George Michael show to be biggest yet

ABU DHABI - DEC. 01: It is an unlikely place to wrap up a 25-year musical career that has had little to do with the Middle East.

When George Michael takes the stage at Zayed Sports City Stadium tonight to mark National Day, making his Middle East debut before a crowd that will include a circle of his family and friends flown in from the UK, the concert is supposed to be his last.

Abu Dhabi was a last-minute addition to his “25 Live” farewell tour that has stretched to 105 shows. Reports in the British press have indicated it was an offer of £1 million (Dh6m) that persuaded Michael to extend his tour by one date.

The 45-year-old singer, a Grammy Award winner who has sold 100 million records and had a dozen number one hits in the UK, including Faith and Father Figure, loves the hot weather.

The concert is the first to be held at the stadium since it opened in 1974 as the capital’s premier football stadium, with Michael performing for an audience that is expected to be bigger than any other that has gathered to see an artist in the UAE.

“When this stadium was built, it was never going to be for an event like this,” said Lee Charteris, operations manager for Flash, the organisers. “There were certainly never meant to be 12,000 people on the pitch like this.”

It is “an amazing achievement” to have organised something on this scale in such a short time, said Mr Charteris, who has worked in the UK music industry for 30 years. The concert’s size and scale, bringing fans from around the world including the UK and Sweden, reflects how far the capital has come since it staged the first such concert for Justin Timberlake one year ago. Mr Charteris said Timberlake was expected to be a “one-off”.

“One year ago, nobody would have believed that we’d be into our fifth show and that we’d be doing this on a month by month basis,” he said. “The guys here in Abu Dhabi have been great. It’s going to be an amazing show and something for Abu Dhabi to be proud of.”

Security is tight for the show, but no more so than in any other country that Michael has visited, including Ukraine and Russia.

“Being in the Middle East has made no difference to our procedure,” said Andy Frost, the singer’s head of security. “We haven’t done anything here which we wouldn’t do in any other country, regardless of the fact it’s the Middle East. Before we come we assess it to ensure that it’s safe and we feel like this is no more risky than anywhere else that we’ve been since the tour began.”

Michael will have at least two costume changes. On hand backstage he has two wardrobe assistants, two hair and make-up artists and a masseur.

At midnight a fireworks display will mark the 37th UAE National Day.

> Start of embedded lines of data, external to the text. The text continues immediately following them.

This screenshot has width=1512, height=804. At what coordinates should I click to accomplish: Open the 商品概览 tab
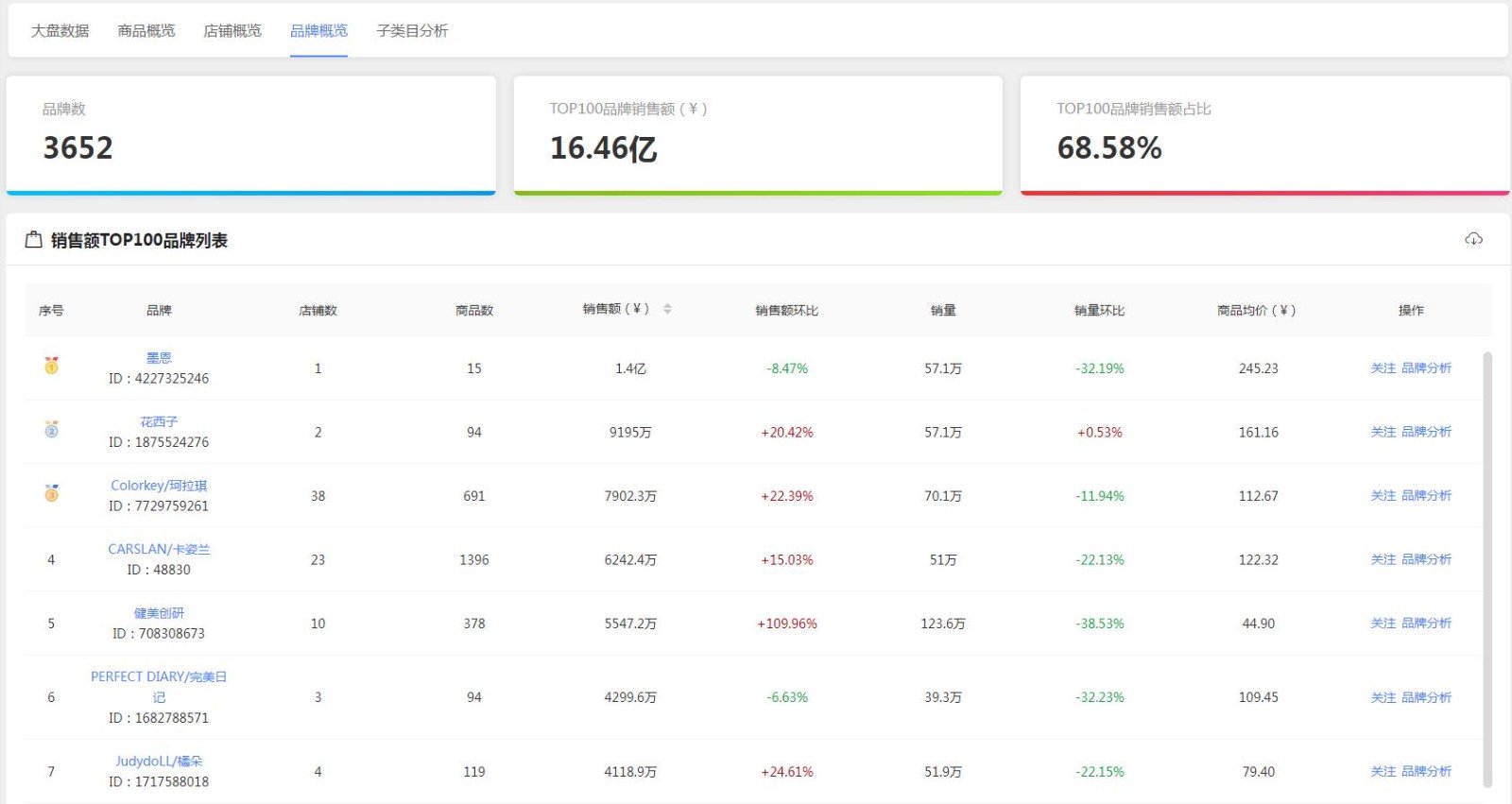pyautogui.click(x=146, y=31)
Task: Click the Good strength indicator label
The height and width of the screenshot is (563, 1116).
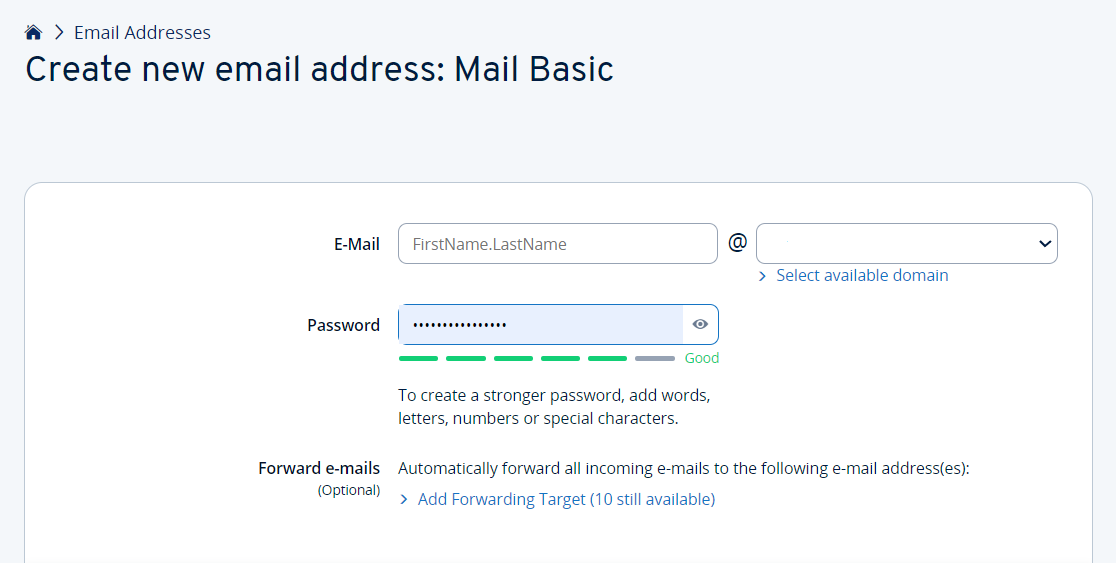Action: pos(701,358)
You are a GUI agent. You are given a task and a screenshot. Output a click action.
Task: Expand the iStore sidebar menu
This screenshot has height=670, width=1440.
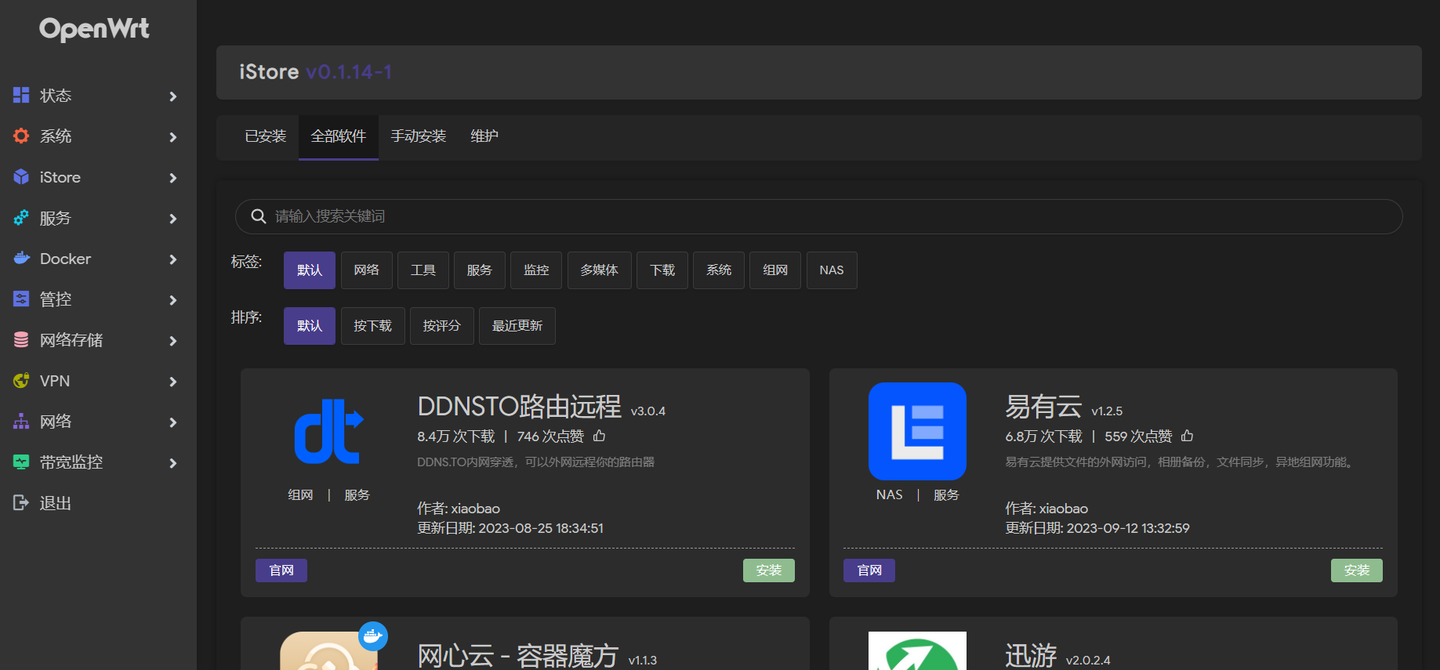pos(61,177)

Michael will do a sound check today with his 12-member band and backing singers, shortly before the opening artist, Alicia Keys, will perform.

Keys, a Grammy Award-winning artist from the US who has sold more than 30 million records, also has a worldwide following.

Preparations for the concert have been going on for 10 days, with staff brought in from Australia, the US, Canada and the UK. Personnel include 100 people for production, 60 who came with George’s tour team, and 300 for security.

Five screens will display a multimillion-dollar video backdrop to the show, the content of which Michael has been part of from start to finish, editing right down to the very end.

There will be double the amount of equipment than at any previous large-scale concert in the capital, such as Christina Aguilera or Bon Jovi. In addition to a 100-metre stage, four companies have contributed the video equipment as Flash could not find one company to provide for the show’s visual needs.

Some of the show’s lighting was shipped in from the UK; 60 tonnes of air freight for the concert has been shipped in three air carriers.

Police have been involved in helping co-ordinate traffic and security at the event, while three ambulance crews will be on site in case of emergency at the stadium, which has never seen crowds on this scale.

Player tunnels are being used as access routes for fans while new stairways have been erected.

Tickets start at Dh195 and will be available at the venue.